There is something difficult about the valedictory moment. We’ve watched these young artists develop for four years. They go from promise to even greater promise, and in some cases we feel that they are going to outstrip us and outshine us. They will certainly outlast us. Some will go on to a great career. That can’t be known at the instant of the “last class.” For those of us in dance, the last class takes place in a big dance studio. It’s always Spring. We get what the weather in Illinois gives us. This year, it’s been stormy, but the sun came out for the last classes.
Don’t shoot me, I’m just the piano player.
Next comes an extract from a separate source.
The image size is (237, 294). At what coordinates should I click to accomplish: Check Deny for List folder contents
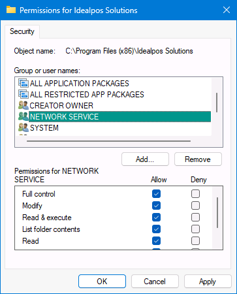[195, 229]
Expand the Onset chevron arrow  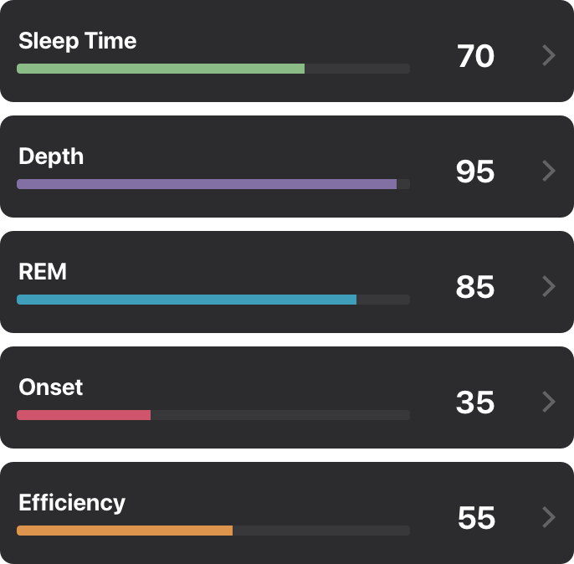(x=549, y=402)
I am at the keyboard, watching the instructor and the students, thinking of which great music/dance intersections I want to leave them with. What am I trying to do? Most of the time, I support the exercise. I try to be the anti-gravity device, to match the dance in energy, calorie for calorie. I try to make good music. I try to make the good music mean something. I try to make the experience of the technique class something that is not, in the long term, easily forgotten. It is part of my responsibility to the art to make a class as memorable as it can possibly be. Dancing should never be forgettable; never a chore.
The best dancers make one ache for what they can do. They are beings of limitless expression. They have unique and mostly exemplary personalities. I’m a little bit in love with a few of them, and for a person without a child of my own, it’s difficult sometimes to watch and realize that this is the last time I’ll see them take technique.